Fairview mine area: Two drillholes, QGST-6, 7, were completed in the Fairview area. The drillholes attempted to test the northern projection of three vein zones. The holes were collared at shallow angles in order to cross all the vein target zones but drooped dramatically, missing two of the vein projections. The main Fairview structure was intersected but failed to return interesting gold values. The best interval in these holes was 214 ppb, occurring in chlorite-pyrite altered rhyodacite at a dacitic dike margin.

                    Results from 2005 Drilling Program

Drillhole #       From               To                  Gold (ppb)*
QGST-1                                                 Highest value 140
QGST-2                                                 Highest value 81
QGST-3                                                 Highest value 30

                  840                850                     650

                  900                905                     434
                 1170               1180                     610

                 1200               1220                     402

QGST-5           1055               1080                     381
QGST-6                                                 Highest value 193
QGST-7                                                 Highest value 58

   *1000 ppb = 0.0292 ounces per ton, 34,286 ppb = 1 ounce per ton

Drilling results indicate an interesting low-grade, bulk mineable target exists in the extensive pyrite bearing zones. Trace element geochemistry and alteration zoning will assist in the definition of mineralized cells guiding future drilling programs. Structural complications and the high density of dikes continue to make the evaluation of the high grade veins difficult.
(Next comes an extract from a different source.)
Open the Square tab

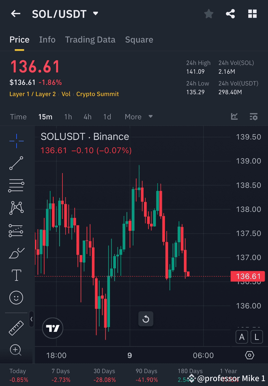(139, 39)
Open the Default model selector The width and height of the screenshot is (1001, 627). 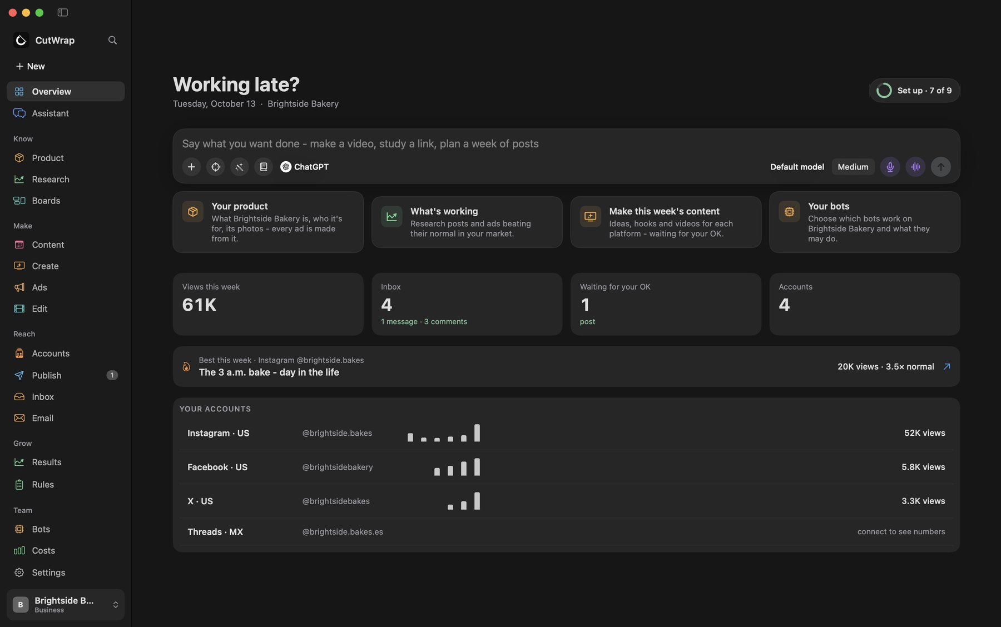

The Company is currently reviewing the results of this short drilling program and will evaluate what options are available for this project including the solicitation of offers for joint venture by outside parties.

Exploration on the Seven Troughs property is under the supervision of Dr. Art Ettlinger, P. Geo., the Company's President and Chief Operating Officer and a Qualified Person as defined by National Instrument 43-101.


Information Regarding Forward-Looking Statements: Except for historical information contained herein, the statements in this Press Release are forward-looking statements that are made pursuant to the safe harbor provisions in the Private Securities Legislation Reform Act of 1995. Forward-looking settlements involve known and unknown risks and uncertainties, which may cause Quincy's actual results in future periods to differ materially from forecasted results. These risks and uncertainties include, among other things: volatility of natural resource prices; product demand; market competition and risks inherent in Quincy's operations. These and other risks are described in the Company's Annual Report or Form 10-K and other filings with the Securities and Exchange Commission.